# start of DOCUMENT TEXT

Urvashi Gamit, 25, is studying to become an electrical engineer. Every week, she travels 12 hours by bus to her college in Khedbrahma of Sabarkantha district of north Gujarat, from her village Sara in Navsari district, returning home for the weekend. Around 50 km away, Esther Gamit, 19, of village Uchhamala in Tapi district, a nursing student at a government college in Surat, has almost the same weekly routine.
This Assembly election will be Urvashi’s first as a voter, while Esther might have to give it a miss as her voter enrolment is in process. The two tribal students, who speak the Gameti dialect at home, are keenly aware, though, of the churning Adivasi vs Vanvasi debate, in an election where all the three main parties are fighting for the 14% tribal vote. Both also underline the pointlessness of it, a debate as removed from their lives as most political discourse.
“Adivasi or Vanvasi, what difference does it make?” says Urvashi, for whom it is clear that “Adivasis are the ones living from adi kaal (ancient times)”. She is as comfortable with other cross-identities; her family “follows the Hindu way of life”, “worships tribal traditional deities”, and the highlight of Urvashi’s annual calendar is the Christmas “dance party” at their village church.

# end of DOCUMENT TEXT
# start of GIVEN INFORMATION

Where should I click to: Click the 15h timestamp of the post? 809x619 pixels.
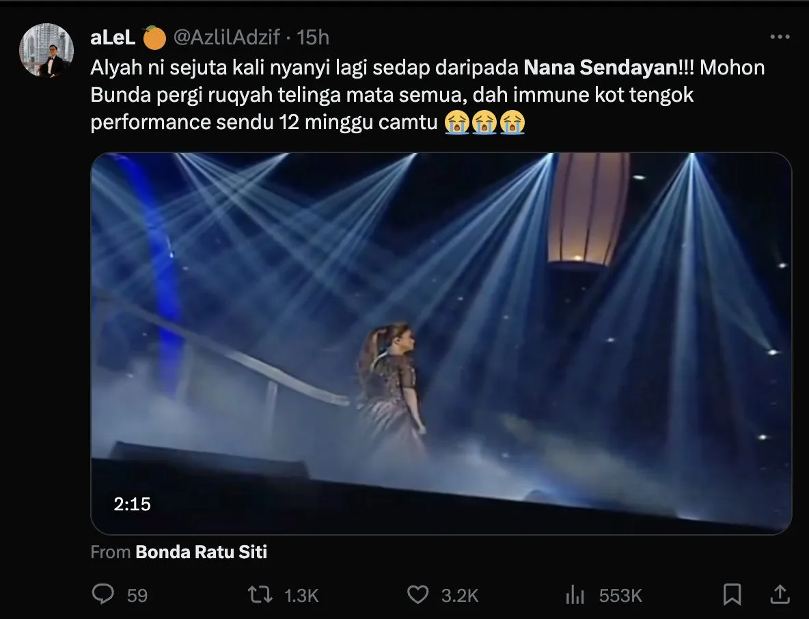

# end of GIVEN INFORMATION

### [REQUESTS]
1. In the article about tribal students and the Gujarat election, what share of the vote are the three main parties fighting for?
2. List every district named in the article about tribal students and the Gujarat election.

### [RESULTS OF THE EXERCISE]
1. The 14% tribal vote.

2. Sabarkantha, Navsari, Tapi